Lin Shu-hong mendirikan Chang Chun Group pada 1949 bersama dua orang rekannya, Liao Ming-kun dan Tseng Shin-Yi.

Saat ini, perusahaan memiliki 35 anak perusahaan yang tersebar di Asia, Eropa, dan Amerika. Tahun lalu, total pendapatan Chang Chun Group mencapai NT$181 miliar atau sekitar US$6 miliar.

Selama enam dekade, Lin bersama dua orang rekannya bekerja bersama-sama membesarkan Chang Chun Group. Salah satu kunci dari kesuksesan Chang Chun Group adalah mengedepankan divisi riset dan pengembangan (R&D).

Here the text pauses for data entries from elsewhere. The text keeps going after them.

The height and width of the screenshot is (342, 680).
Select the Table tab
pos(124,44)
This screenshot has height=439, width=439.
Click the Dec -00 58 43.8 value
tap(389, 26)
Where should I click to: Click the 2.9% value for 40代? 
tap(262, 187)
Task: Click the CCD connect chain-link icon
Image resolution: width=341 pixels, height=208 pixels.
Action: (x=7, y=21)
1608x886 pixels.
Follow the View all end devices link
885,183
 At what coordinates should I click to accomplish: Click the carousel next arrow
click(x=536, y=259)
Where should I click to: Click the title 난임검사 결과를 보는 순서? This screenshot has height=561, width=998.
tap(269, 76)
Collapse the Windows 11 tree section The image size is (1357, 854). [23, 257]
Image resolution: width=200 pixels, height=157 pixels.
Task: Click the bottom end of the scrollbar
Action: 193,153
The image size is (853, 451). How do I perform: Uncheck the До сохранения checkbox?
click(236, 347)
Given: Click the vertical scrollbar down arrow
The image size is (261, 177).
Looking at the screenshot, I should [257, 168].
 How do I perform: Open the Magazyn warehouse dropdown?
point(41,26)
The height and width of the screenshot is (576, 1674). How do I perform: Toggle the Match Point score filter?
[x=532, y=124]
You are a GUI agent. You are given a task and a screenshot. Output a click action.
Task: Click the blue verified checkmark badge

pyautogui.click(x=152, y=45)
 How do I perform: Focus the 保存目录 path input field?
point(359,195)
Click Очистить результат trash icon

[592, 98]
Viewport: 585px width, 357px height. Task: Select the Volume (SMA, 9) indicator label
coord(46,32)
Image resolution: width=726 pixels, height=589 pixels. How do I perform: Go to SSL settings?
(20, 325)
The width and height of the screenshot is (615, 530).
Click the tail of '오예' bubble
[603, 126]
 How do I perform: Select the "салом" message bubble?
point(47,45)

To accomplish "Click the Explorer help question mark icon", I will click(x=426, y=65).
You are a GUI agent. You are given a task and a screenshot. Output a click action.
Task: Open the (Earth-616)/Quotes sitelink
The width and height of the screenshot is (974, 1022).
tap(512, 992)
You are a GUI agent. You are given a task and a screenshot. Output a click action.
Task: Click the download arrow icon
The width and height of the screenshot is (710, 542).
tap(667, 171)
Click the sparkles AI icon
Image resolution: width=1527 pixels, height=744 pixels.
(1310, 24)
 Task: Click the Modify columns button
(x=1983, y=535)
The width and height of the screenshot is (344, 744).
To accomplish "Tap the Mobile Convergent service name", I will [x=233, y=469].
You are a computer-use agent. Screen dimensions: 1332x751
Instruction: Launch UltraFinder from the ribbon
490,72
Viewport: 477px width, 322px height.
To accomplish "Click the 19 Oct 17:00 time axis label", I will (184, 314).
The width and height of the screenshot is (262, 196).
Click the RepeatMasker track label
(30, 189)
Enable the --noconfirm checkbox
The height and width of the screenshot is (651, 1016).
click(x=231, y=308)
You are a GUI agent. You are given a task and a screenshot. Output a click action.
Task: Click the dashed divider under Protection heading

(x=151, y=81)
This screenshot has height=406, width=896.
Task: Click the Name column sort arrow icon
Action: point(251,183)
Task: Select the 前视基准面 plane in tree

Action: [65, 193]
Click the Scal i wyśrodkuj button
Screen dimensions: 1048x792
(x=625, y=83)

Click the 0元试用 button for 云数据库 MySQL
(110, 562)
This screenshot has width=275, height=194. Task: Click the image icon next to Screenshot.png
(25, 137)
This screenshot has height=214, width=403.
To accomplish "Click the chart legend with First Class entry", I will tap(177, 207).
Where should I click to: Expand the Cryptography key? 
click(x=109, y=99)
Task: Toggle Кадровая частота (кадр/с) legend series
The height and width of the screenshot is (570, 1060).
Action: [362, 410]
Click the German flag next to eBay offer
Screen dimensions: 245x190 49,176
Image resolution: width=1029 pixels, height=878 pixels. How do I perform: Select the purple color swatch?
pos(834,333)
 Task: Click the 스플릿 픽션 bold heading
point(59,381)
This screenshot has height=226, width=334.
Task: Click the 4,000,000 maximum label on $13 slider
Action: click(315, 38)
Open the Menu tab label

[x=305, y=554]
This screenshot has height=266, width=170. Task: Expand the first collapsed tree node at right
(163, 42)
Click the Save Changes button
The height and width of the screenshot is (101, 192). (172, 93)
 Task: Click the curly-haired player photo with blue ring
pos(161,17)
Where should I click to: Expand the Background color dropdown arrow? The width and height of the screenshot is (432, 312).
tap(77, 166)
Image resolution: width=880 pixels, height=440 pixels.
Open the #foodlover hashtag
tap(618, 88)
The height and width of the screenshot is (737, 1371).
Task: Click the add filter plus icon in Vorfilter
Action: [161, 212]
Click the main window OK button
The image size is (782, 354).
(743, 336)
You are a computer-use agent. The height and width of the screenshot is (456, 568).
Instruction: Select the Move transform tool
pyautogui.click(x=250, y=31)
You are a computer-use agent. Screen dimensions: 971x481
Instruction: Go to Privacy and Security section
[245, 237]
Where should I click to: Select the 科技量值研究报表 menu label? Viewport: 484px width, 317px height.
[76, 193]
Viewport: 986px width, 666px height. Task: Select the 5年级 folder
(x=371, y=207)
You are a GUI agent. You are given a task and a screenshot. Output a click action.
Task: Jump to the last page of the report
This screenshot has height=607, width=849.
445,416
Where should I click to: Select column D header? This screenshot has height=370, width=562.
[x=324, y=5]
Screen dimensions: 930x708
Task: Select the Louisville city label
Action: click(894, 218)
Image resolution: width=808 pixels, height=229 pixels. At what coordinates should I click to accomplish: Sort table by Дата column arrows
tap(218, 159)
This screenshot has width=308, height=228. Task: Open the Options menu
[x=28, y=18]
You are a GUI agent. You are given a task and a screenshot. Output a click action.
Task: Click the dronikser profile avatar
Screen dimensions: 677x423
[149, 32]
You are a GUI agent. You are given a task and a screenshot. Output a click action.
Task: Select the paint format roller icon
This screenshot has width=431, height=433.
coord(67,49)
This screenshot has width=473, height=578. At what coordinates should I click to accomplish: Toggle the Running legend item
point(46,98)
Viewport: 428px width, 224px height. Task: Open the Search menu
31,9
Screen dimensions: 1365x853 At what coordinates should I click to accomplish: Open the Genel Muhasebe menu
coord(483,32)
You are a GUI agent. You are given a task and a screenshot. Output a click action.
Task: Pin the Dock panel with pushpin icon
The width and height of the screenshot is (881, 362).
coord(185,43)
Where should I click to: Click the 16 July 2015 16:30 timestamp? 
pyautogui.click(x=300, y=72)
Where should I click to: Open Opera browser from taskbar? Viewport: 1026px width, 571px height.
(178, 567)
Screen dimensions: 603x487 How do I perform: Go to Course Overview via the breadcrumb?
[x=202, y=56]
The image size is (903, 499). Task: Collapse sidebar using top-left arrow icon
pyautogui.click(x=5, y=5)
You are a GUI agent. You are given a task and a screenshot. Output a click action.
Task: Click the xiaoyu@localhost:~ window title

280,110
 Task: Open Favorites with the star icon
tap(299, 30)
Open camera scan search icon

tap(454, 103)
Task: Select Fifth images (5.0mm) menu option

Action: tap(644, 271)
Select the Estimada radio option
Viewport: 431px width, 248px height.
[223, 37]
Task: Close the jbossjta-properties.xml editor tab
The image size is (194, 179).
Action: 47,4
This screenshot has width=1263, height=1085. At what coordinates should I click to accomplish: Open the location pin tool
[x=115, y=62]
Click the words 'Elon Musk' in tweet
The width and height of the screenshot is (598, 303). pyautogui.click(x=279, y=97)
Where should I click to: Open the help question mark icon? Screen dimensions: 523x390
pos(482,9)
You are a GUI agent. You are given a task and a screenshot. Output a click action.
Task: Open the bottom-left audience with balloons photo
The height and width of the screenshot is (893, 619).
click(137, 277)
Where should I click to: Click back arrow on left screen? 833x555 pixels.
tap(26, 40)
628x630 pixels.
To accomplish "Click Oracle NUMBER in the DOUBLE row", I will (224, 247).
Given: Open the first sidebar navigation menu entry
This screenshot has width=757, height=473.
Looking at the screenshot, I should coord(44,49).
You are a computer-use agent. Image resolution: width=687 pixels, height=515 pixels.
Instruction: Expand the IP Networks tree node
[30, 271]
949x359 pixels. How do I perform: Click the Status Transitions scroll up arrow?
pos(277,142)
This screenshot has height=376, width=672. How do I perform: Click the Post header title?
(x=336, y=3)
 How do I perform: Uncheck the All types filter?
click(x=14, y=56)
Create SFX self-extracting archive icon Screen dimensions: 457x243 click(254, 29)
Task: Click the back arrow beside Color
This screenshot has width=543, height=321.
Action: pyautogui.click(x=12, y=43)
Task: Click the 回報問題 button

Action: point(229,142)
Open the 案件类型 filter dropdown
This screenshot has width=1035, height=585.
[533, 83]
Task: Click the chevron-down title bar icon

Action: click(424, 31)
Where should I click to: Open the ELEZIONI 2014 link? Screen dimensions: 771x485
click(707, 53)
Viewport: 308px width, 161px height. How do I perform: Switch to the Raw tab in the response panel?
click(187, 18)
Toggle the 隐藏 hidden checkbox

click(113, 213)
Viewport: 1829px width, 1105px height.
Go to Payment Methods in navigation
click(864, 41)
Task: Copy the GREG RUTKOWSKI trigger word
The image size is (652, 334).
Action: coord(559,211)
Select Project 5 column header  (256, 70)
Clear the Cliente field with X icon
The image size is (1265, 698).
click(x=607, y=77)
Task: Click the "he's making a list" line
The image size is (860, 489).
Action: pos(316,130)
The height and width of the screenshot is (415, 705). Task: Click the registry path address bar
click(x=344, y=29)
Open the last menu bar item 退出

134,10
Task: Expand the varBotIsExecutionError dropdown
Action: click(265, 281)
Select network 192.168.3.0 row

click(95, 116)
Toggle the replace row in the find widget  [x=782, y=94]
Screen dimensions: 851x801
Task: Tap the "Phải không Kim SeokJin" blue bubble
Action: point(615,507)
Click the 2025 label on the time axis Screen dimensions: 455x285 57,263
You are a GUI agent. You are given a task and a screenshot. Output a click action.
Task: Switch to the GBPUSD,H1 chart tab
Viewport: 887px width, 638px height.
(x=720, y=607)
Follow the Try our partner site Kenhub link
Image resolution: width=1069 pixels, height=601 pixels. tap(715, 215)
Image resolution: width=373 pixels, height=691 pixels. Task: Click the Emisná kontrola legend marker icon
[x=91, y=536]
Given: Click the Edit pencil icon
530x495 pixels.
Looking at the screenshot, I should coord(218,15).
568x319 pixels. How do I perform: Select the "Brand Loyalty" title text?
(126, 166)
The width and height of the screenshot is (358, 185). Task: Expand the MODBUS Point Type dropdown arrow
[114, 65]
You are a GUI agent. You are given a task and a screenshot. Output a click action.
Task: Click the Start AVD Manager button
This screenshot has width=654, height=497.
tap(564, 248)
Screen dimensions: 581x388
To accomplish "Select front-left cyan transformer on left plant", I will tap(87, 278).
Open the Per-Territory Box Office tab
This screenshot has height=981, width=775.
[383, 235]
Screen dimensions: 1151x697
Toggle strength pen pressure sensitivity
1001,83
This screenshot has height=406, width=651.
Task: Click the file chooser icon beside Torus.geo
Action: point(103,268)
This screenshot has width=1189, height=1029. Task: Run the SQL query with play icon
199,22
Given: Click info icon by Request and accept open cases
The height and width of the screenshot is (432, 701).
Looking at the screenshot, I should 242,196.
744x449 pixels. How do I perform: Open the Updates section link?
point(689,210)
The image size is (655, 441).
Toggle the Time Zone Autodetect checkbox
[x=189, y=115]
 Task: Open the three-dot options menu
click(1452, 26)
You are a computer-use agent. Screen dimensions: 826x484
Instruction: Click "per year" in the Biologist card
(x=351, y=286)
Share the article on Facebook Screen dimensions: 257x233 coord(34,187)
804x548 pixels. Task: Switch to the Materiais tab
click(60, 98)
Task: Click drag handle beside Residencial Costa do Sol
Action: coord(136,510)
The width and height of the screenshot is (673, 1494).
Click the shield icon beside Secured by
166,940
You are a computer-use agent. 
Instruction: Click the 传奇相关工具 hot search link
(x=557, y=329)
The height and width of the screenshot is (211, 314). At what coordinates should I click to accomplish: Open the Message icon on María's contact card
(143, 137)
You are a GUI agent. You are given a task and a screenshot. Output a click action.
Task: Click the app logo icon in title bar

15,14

Setiap tahunnya, perusahaan mengirimkan puluhan tim riset untuk menghadiri pameran industri kimia tahunan di Tokyo, Jepang.

Saking besarnya peran Lin dalam mendorong R&D perusahaan, majalah Commonwealth Magazine (CW) sempat menjulukinya sebagai "Thomas Alva Edison" industri petrokimia pada 1990 lalu.

"Anda tidak dapat mengatakan bahwa R&D tidak mungkin tanpa mesin (pendorong)," kata Lin dalam salah satu wawancara dengan CW sembari merujuk pada prinsip ketahanan dari militer yang diterapkan terhadap R&D perusahaan.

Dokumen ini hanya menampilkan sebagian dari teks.